Contact: Matt Anderson, 212-709-1691


$150 Million in ‘Hard-dollar’ Assistance to New Yorkers

NYDFS Will Have Independent Monitor at Ocwen for up to Additional Three Years

Benjamin M. Lawsky, Superintendent of Financial Services, announced today that — to address serious conflict of interest issues uncovered during a New York State Department of Financial Services (NYDFS) investigation — William C. Erbey will step down from his position as Executive Chairman of Ocwen Financial Corporation (OCN) and from his positions as Chairman of the Board of Directors of each of four related companies: Altisource Portfolio Solutions S.A. (ASPS), Altisource Residential Corporation (RESI), Altisource Asset Management Corporation (AAMC), and Home Loan Servicing Solutions, Ltd. (HLSS). As of these resignations, Mr. Erbey will have no directorial, management, oversight, consulting, or any other role at Ocwen or any related party, or at any of Ocwen’s or the related parties’ affiliates or subsidiaries.

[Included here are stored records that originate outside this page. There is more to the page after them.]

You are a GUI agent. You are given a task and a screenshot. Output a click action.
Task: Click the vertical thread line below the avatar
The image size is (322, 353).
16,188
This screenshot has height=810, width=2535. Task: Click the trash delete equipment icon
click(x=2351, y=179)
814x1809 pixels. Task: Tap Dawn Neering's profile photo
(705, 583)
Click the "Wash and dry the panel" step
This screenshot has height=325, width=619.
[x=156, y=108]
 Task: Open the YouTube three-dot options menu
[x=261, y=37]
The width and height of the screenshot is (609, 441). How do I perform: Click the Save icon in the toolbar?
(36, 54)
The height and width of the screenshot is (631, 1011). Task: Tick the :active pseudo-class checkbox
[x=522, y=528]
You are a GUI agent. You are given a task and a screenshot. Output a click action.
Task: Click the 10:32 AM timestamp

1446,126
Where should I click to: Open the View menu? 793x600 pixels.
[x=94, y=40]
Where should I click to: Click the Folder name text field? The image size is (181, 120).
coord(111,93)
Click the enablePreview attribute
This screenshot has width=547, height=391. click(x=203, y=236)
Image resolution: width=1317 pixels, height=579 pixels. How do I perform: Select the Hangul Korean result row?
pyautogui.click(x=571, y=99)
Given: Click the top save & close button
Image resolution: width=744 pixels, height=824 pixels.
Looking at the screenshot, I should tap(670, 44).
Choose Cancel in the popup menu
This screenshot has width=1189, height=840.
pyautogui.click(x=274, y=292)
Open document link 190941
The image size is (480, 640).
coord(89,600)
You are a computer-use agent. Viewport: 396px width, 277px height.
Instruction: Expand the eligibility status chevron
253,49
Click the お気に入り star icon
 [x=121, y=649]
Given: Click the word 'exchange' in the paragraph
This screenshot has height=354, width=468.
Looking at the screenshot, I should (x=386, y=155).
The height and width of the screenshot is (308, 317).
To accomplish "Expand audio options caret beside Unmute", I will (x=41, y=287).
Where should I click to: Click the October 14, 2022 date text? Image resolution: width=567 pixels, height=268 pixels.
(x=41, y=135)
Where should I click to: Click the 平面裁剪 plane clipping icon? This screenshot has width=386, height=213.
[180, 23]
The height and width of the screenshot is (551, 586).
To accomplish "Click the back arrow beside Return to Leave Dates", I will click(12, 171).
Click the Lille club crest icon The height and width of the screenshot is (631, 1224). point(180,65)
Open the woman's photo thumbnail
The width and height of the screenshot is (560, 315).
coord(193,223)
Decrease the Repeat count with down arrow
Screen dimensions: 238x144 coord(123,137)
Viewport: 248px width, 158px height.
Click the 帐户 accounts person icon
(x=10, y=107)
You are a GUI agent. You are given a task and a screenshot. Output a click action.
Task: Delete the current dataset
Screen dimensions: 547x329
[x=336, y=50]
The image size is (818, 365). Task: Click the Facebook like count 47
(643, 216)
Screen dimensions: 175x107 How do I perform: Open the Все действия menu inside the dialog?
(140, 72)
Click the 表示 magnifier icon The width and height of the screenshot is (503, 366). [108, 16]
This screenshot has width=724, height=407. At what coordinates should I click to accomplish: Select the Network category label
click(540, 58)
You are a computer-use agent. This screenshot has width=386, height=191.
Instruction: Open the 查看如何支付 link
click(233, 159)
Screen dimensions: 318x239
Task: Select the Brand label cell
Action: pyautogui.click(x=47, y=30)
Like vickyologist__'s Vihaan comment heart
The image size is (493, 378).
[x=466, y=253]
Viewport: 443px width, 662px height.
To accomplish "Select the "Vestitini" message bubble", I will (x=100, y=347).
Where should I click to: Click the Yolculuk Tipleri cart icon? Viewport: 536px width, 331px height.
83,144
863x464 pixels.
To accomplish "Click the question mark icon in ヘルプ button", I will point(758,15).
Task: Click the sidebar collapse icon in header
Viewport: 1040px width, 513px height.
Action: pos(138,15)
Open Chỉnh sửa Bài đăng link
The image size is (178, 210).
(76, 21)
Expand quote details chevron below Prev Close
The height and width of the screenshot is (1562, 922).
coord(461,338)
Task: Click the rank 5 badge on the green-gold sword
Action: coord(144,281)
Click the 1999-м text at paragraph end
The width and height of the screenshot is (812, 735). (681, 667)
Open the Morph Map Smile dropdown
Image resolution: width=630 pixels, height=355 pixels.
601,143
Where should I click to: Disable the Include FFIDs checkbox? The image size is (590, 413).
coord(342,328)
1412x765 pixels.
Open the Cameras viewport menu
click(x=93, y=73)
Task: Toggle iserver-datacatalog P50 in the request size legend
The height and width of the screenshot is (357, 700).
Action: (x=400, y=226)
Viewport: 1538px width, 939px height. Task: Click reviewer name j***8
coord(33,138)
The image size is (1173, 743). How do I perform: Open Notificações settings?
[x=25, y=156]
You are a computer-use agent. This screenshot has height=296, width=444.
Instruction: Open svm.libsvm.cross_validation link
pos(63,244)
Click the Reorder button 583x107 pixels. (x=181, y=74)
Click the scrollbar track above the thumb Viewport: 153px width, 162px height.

Additionally, Ocwen — the fourth-largest mortgage servicer in the country and largest subprime mortgage servicer in the United States — will undertake significant operational reforms to address serious servicing misconduct and conflict of interest issues at the company; have an NYDFS-selected, independent monitor on site for up to an additional three years; and provide “hard-dollar” assistance to New Yorkers totaling $150 million.

Superintendent Lawsky said: “Today’s agreement will deliver significant assistance to Ocwen homeowners in New York and provide a new path for the company to clean up its operations. We will continue to closely monitor Ocwen to ensure that it lives up to its obligations under this agreement, and treats struggling homeowners with the respect and dignity they deserve.”

That $150 million in hard-dollar assistance Ocwen will pay includes:

  • $50 million in direct, hard-dollar restitution payments to former and current Ocwen homeowners in New York. Ocwen homeowners in New York who lost their homes to foreclosure will receive a payment of $10,000 each. After the payments are made to foreclosed homeowners, the balance of the funds will be distributed equally to current and former Ocwen homeowners (up to $1,000 each) who have had foreclosure proceedings initiated against them but have not yet lost their homes to foreclosure, and those current Ocwen homeowners will also have the opportunity to be reviewed for a mortgage modification or other alternative to foreclosure.
  • $100 million for housing, foreclosure relief, and community redevelopment programs supporting New York’s housing recovery.

Ocwen may not use so-called “soft-dollar” mortgage modifications of loans it does not own to satisfy any of this $150 million penalty. As a servicer, Ocwen is already under a legal obligation to make such modifications if they are in the best interest of homeowners and investors. As such, soft dollar settlements do not represent either a punitive penalty to Ocwen for its misconduct or provide significant additional relief to consumers. Moreover, Ocwen shall not seek or accept, directly or indirectly, reimbursement or indemnification with regard to any or all of the amounts payable under today’s agreement; nor will it claim a U.S. tax deduction or tax credit for those payments.

Ocwen will continue to not be permitted to acquire additional mortgage servicing rights (MSRs). Ocwen may not begin to acquire additional MSRs until and unless it receives prior approval from NYDFS, and meets benchmarks developed by the independent monitor concerning the adequacy of Ocwen’s onboarding process for newly acquired MSRs and its ability to adequately service both those newly acquired MSRs and its existing loan portfolio.

NYDFS’ Investigation of Ocwen’s Misconduct

Ocwen is currently the fourth largest mortgage loan servicer and the largest servicer of subprime loans in the United States, servicing an unpaid principal balance (“UPB”) of approximately $430 billion.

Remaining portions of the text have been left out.